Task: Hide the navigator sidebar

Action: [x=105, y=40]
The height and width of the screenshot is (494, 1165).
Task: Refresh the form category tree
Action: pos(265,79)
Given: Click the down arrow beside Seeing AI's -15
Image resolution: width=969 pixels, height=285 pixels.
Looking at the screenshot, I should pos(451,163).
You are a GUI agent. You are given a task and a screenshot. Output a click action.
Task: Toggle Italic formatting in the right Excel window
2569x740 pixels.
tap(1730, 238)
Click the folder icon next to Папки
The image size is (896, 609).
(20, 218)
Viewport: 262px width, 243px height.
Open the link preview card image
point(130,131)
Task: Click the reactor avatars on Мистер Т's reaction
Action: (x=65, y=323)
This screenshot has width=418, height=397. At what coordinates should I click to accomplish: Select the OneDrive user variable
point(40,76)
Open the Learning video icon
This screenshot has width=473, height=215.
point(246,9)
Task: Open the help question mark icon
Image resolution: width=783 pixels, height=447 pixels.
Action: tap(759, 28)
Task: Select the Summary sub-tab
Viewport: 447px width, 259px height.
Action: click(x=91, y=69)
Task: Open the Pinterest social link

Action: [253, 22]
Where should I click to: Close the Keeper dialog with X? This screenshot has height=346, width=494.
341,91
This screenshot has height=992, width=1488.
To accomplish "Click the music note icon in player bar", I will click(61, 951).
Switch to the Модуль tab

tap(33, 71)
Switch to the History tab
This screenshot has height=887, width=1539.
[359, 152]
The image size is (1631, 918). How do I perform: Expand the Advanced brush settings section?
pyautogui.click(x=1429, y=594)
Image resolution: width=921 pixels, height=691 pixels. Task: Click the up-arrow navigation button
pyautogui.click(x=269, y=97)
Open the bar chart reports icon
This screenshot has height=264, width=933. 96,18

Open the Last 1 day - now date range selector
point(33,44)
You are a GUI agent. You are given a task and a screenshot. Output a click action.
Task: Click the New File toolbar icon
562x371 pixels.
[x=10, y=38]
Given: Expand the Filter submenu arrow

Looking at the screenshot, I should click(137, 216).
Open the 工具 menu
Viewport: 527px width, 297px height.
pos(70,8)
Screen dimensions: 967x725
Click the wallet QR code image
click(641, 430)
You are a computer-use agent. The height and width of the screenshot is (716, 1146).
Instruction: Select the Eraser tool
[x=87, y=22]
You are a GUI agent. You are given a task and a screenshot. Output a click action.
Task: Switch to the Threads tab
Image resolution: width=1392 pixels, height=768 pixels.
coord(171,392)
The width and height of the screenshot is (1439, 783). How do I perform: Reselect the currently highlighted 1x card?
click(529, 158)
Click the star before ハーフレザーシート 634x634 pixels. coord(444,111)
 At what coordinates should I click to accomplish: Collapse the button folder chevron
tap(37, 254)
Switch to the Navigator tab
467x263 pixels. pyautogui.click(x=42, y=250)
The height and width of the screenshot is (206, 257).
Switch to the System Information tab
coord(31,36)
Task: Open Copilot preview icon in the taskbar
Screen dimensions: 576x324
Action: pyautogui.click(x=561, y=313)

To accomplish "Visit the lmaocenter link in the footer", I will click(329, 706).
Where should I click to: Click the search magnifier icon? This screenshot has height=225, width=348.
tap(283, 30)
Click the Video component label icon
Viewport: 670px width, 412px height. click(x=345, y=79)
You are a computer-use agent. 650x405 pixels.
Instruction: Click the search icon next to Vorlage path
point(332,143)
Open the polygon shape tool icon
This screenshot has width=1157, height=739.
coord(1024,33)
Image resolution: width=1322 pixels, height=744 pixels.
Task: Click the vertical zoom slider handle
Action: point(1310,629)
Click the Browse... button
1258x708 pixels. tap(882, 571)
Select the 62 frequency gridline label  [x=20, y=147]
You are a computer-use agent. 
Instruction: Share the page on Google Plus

▶ **Your instructions**
Copy the lines above, swapping "magnifier" for "magnifying glass" and changing nothing else.

▶ **Expected answer**
Task: Hide the navigator sidebar

Action: [x=105, y=40]
The height and width of the screenshot is (494, 1165).
Task: Refresh the form category tree
Action: pos(265,79)
Given: Click the down arrow beside Seeing AI's -15
Image resolution: width=969 pixels, height=285 pixels.
Looking at the screenshot, I should pos(451,163).
You are a GUI agent. You are given a task and a screenshot. Output a click action.
Task: Toggle Italic formatting in the right Excel window
2569x740 pixels.
tap(1730, 238)
Click the folder icon next to Папки
The image size is (896, 609).
(20, 218)
Viewport: 262px width, 243px height.
Open the link preview card image
point(130,131)
Task: Click the reactor avatars on Мистер Т's reaction
Action: (x=65, y=323)
This screenshot has width=418, height=397. At what coordinates should I click to accomplish: Select the OneDrive user variable
point(40,76)
Open the Learning video icon
This screenshot has width=473, height=215.
point(246,9)
Task: Open the help question mark icon
Image resolution: width=783 pixels, height=447 pixels.
Action: tap(759, 28)
Task: Select the Summary sub-tab
Viewport: 447px width, 259px height.
Action: click(x=91, y=69)
Task: Open the Pinterest social link

Action: [253, 22]
Where should I click to: Close the Keeper dialog with X? This screenshot has height=346, width=494.
341,91
This screenshot has height=992, width=1488.
To accomplish "Click the music note icon in player bar", I will click(61, 951).
Switch to the Модуль tab

tap(33, 71)
Switch to the History tab
This screenshot has height=887, width=1539.
[359, 152]
The image size is (1631, 918). How do I perform: Expand the Advanced brush settings section?
pyautogui.click(x=1429, y=594)
Image resolution: width=921 pixels, height=691 pixels. Task: Click the up-arrow navigation button
pyautogui.click(x=269, y=97)
Open the bar chart reports icon
This screenshot has height=264, width=933. 96,18

Open the Last 1 day - now date range selector
point(33,44)
You are a GUI agent. You are given a task and a screenshot. Output a click action.
Task: Click the New File toolbar icon
562x371 pixels.
[x=10, y=38]
Given: Expand the Filter submenu arrow

Looking at the screenshot, I should click(137, 216).
Open the 工具 menu
Viewport: 527px width, 297px height.
pos(70,8)
Screen dimensions: 967x725
Click the wallet QR code image
click(641, 430)
You are a computer-use agent. The height and width of the screenshot is (716, 1146).
Instruction: Select the Eraser tool
[x=87, y=22]
You are a GUI agent. You are given a task and a screenshot. Output a click action.
Task: Switch to the Threads tab
Image resolution: width=1392 pixels, height=768 pixels.
coord(171,392)
The width and height of the screenshot is (1439, 783). How do I perform: Reselect the currently highlighted 1x card?
click(529, 158)
Click the star before ハーフレザーシート 634x634 pixels. coord(444,111)
 At what coordinates should I click to accomplish: Collapse the button folder chevron
tap(37, 254)
Switch to the Navigator tab
467x263 pixels. pyautogui.click(x=42, y=250)
The height and width of the screenshot is (206, 257).
Switch to the System Information tab
coord(31,36)
Task: Open Copilot preview icon in the taskbar
Screen dimensions: 576x324
Action: pyautogui.click(x=561, y=313)

To accomplish "Visit the lmaocenter link in the footer", I will click(329, 706).
Where should I click to: Click the search magnifying glass icon? This screenshot has height=225, width=348.
tap(283, 30)
Click the Video component label icon
Viewport: 670px width, 412px height. click(x=345, y=79)
You are a computer-use agent. 650x405 pixels.
Instruction: Click the search icon next to Vorlage path
point(332,143)
Open the polygon shape tool icon
This screenshot has width=1157, height=739.
coord(1024,33)
Image resolution: width=1322 pixels, height=744 pixels.
Task: Click the vertical zoom slider handle
Action: point(1310,629)
Click the Browse... button
1258x708 pixels. tap(882, 571)
Select the 62 frequency gridline label  [x=20, y=147]
You are a computer-use agent. 
Instruction: Share the page on Google Plus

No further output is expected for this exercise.